Alternatively, we could just let soulless & remote hedge fund ownership take care of everything. You know, the old trickle down.
 
Call me an optimist but I refuse to believe all Republicans or even a majority of them are mentally damaged. Its certainly possible but I have seen good Republicans and I believe more exist.
How does “more people” equate to “all or a majority” and where did I mention mental damage in that quote?
 
Not fear perhaps but a realization of complexity of things and human nature. As a former liberal who knew everything, and then all the subsequent experiences invalidating a lot of that, it is I suppose only natural

You picked about the dumbest time to become a former liberal and embrace the bastardized conservatism that Republicans are pushing. That you seem to believe that they're not one of the main pushers of your nanny state fears (not talking about the authoritarian leaning feeling that Turmp rode into office on) is outright ignorance. Yes, some Democrats are on board as well (both the nanny and authoritarian stuff, I'm not happy that Obama basically kept the status quo on the NSA and other stuff), but the Republicans have consistently pushed nanny state stuff. They're going at you from both angles with their newfound authoritarianism lean. They want their own safe spaces, just ones where they're free to spout whatever they want without any repercussions for themselves. They were the ones that started pushing for strict gun regulations (a lot of it was about racism, they were worried that the blacks were gonna get all these guns and take revenge), which they became sensible for awhile, and then the NRA got hijacked by extremists and has been insane ever since. They've been trying to get rid of "satan" in things for decades (I find it baffling that people will go from "now you can't say anything without offending someone!" to "why's everything so crude and disrespectful now?" like they lack total awareness that gee, yes if you think people should have all manner of free speech, especially without consequence, that you're gonna have to put up with a lot of assholes saying whatever they want, including things you're not going to want to listen to or see). They wanted to clampdown on video games, they want to ban porn. They want to ban drugs, just, you know not the ones that they want (alcohol, tobacco, a few others). They want to control what everyone else does, and get a free pass for doing that themselves.
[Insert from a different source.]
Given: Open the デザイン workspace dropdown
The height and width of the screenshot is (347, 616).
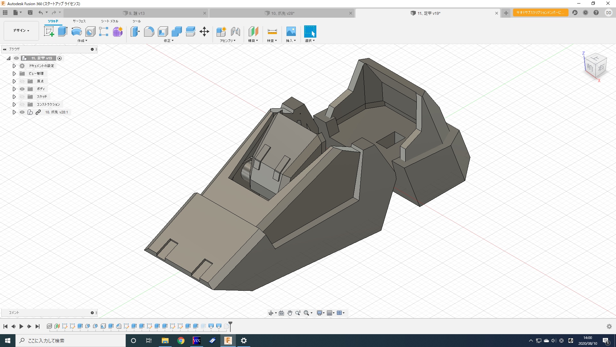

Your argument that you left liberalism because of that type of stuff shows you're either full of shit (not necessarily consciously, meaning, you actually always were conservative, but because you were in a group of liberal people that you expressed things via the bubble you were in, and it wasn't until you got out of that situation that you felt free to express how you actually felt all along you just didn't realize it) or massively ignorant that the conservatism you're enabling is doing that, along with a whole lot of other heinous shit. Seemingly you're still having more and more experiences invalidating that you knew everything, but also are somehow also not actually learning anything new either if you really believe the type of nonsense you've been posting on here.

I can accept people that say that they're going "non-denominational", because they feel all the ideologies have serious problems. I get that. The issue is when you try to defend and absolve one group that is objectively being worse (in just about every regard) to the other. I've told people before. You don't have to become liberal/Democrat to oppose what Republicans are doing. You just need to recognize and stop enabling them. So if you grow to despise one ideology, that doesn't mean you should naturally embrace the alleged opposite. It helps to be mindful of what is actually going on though, and try to stop it before it becomes so serious.